Saved entries —
□ □ □ □

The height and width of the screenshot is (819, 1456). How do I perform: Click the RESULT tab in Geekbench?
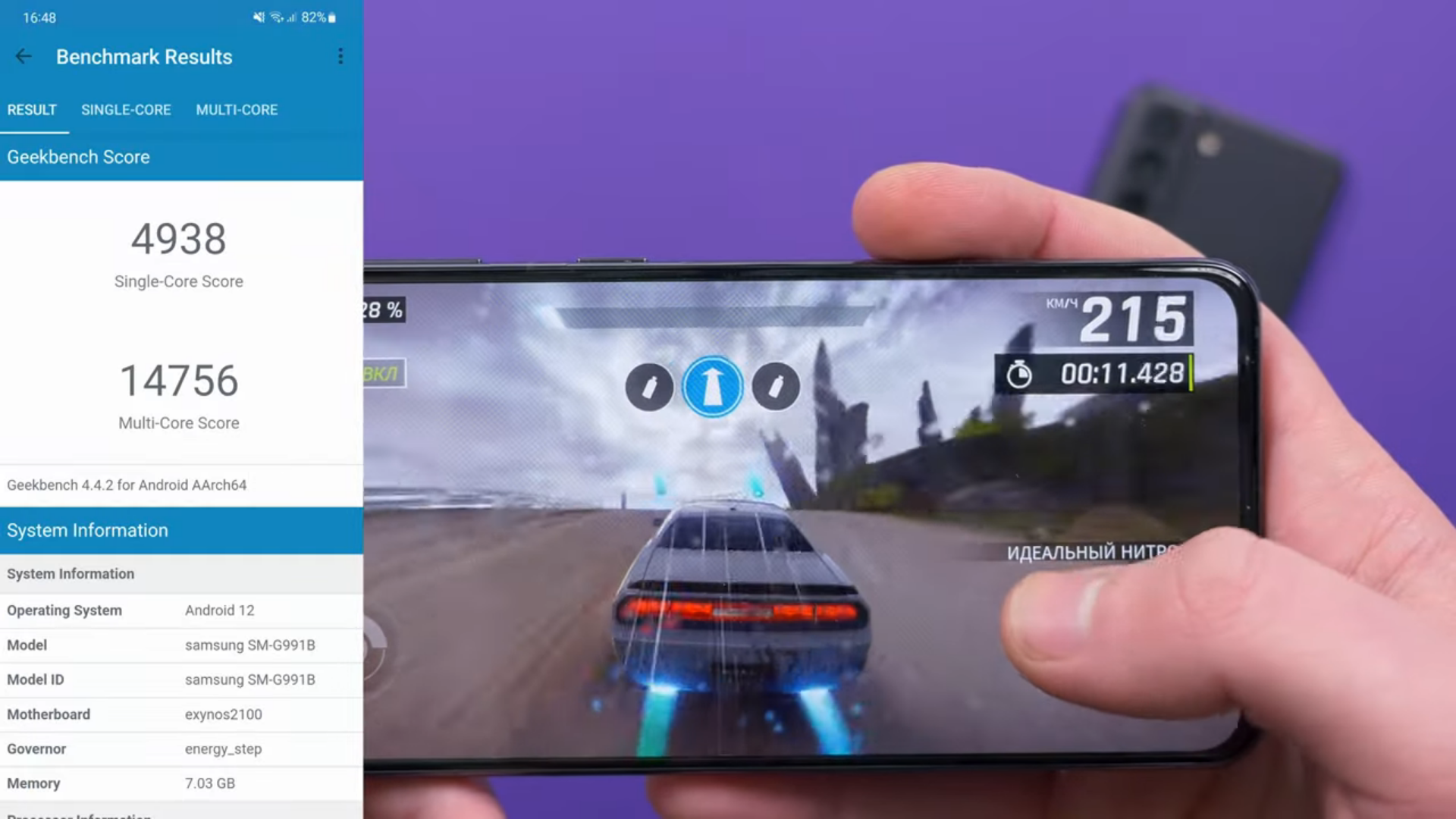point(31,109)
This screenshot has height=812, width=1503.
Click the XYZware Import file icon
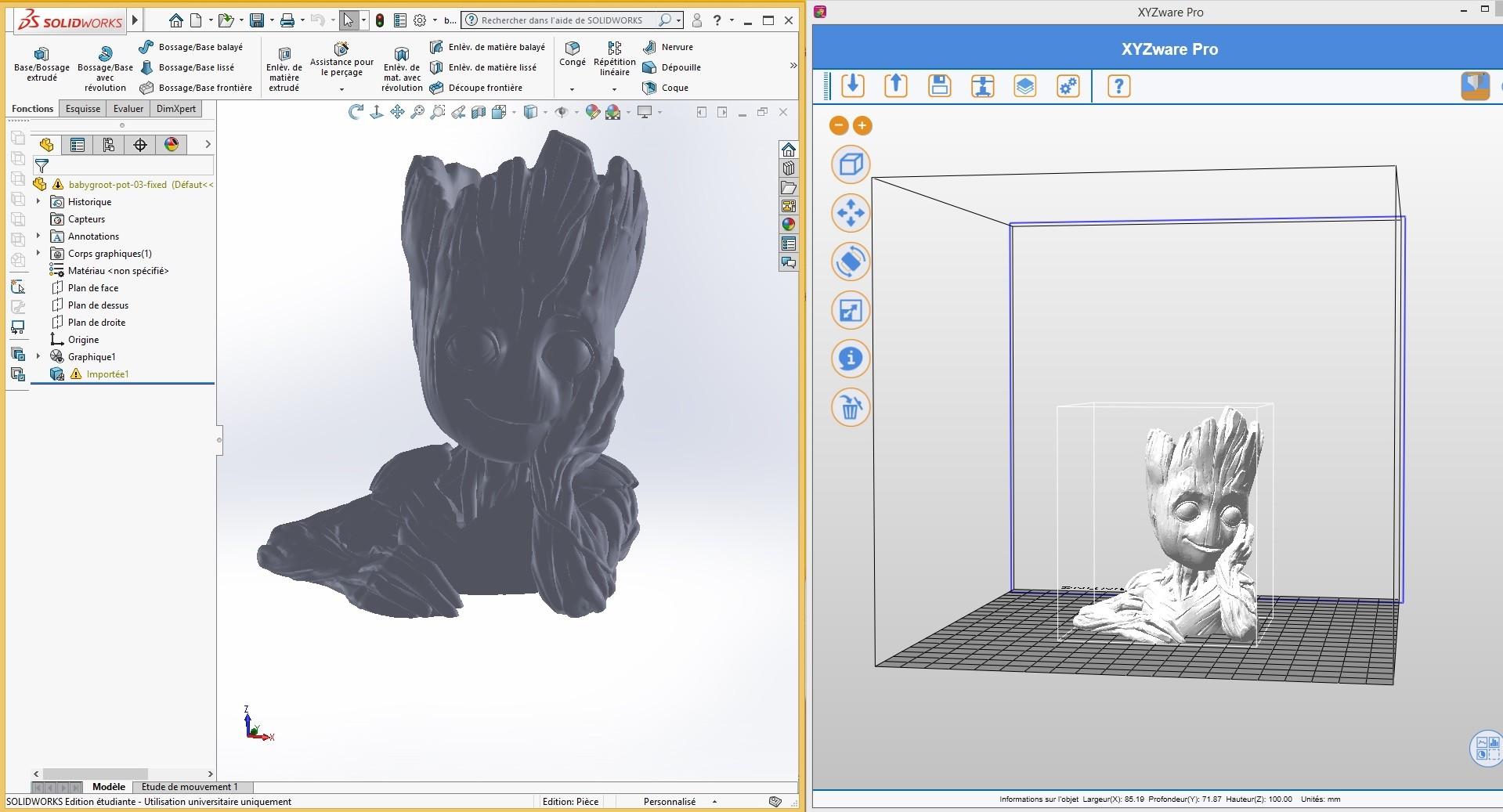pyautogui.click(x=853, y=85)
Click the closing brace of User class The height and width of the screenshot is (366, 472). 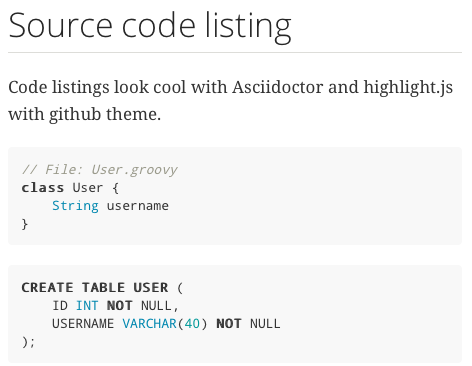click(x=25, y=224)
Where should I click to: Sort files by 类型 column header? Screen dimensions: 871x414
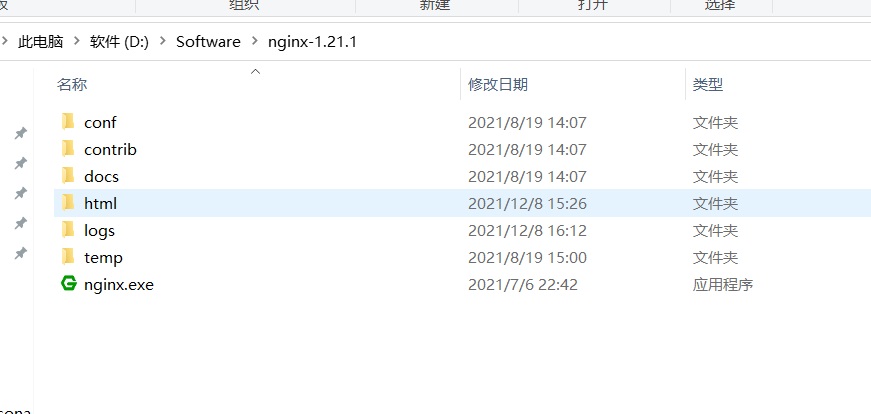pos(708,85)

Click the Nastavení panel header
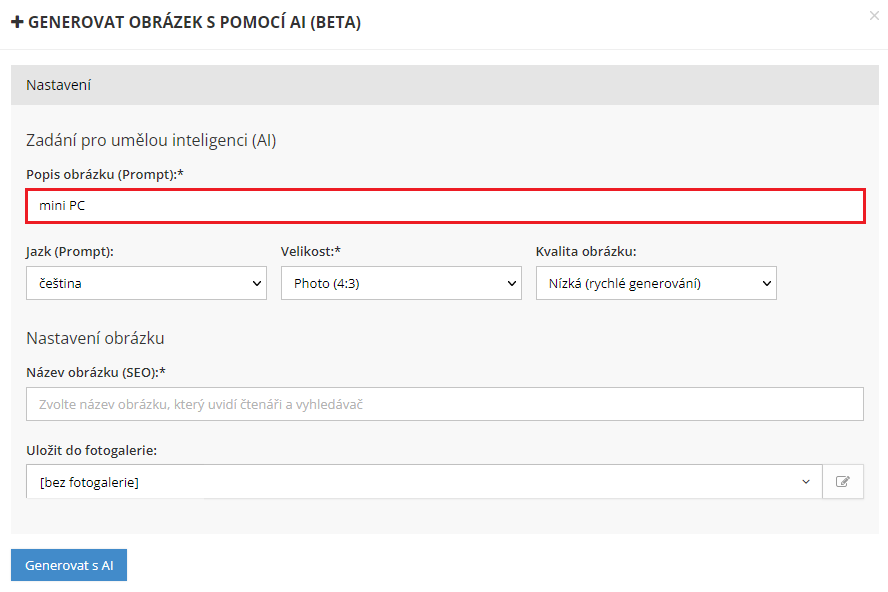444,85
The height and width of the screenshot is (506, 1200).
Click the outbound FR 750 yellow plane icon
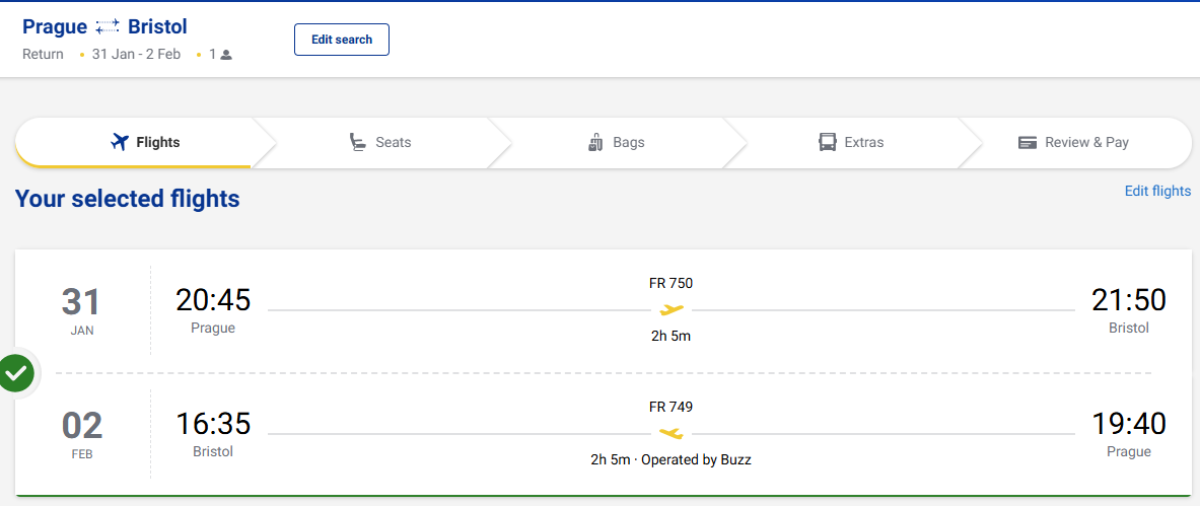tap(671, 310)
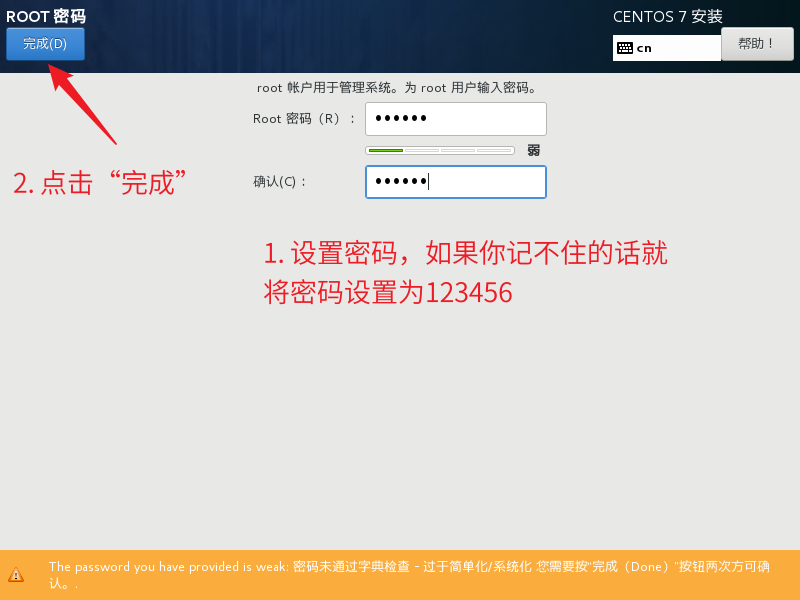Click the 确认(C) field label
800x600 pixels.
(280, 182)
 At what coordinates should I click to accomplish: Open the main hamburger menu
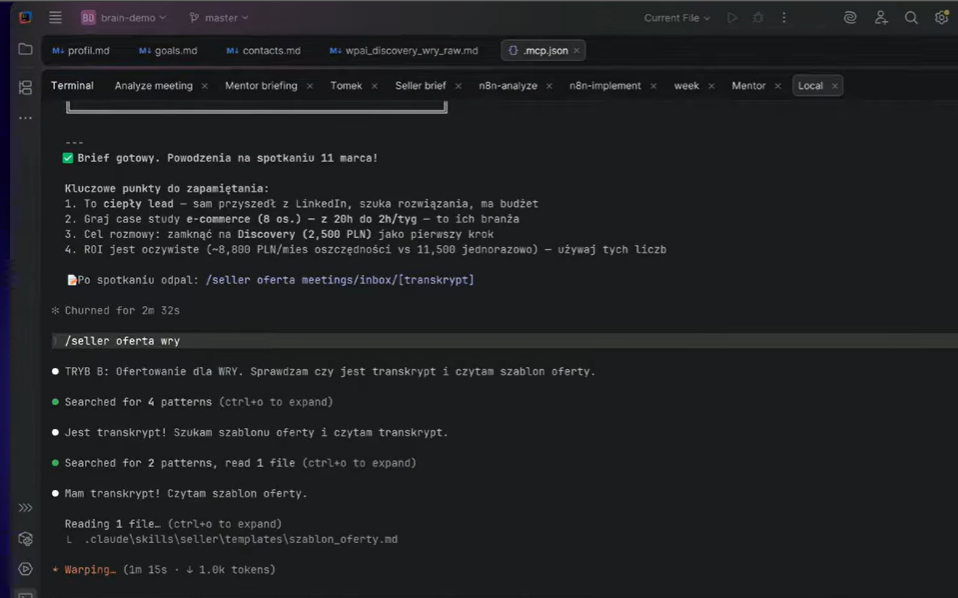[x=55, y=17]
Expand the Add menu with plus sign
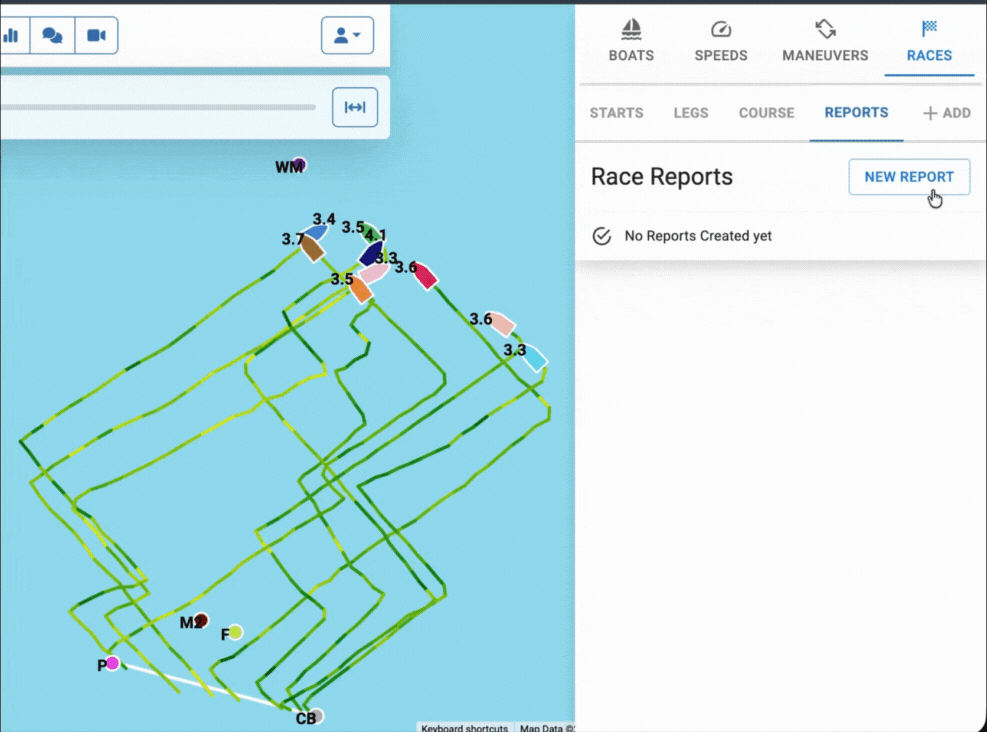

□ □ □ □

ACTIVITY —
Retype only the lines above from the one with "Click the outbound FR 750 yellow plane icon" through the last, both ends included, keeping every picture out of the copy.

RESPONSE BELOW —
Click the outbound FR 750 yellow plane icon
tap(671, 310)
Click the 确认(C) field label
800x600 pixels.
(280, 182)
 At what coordinates should I click to accomplish: Open the main hamburger menu
[x=55, y=17]
Expand the Add menu with plus sign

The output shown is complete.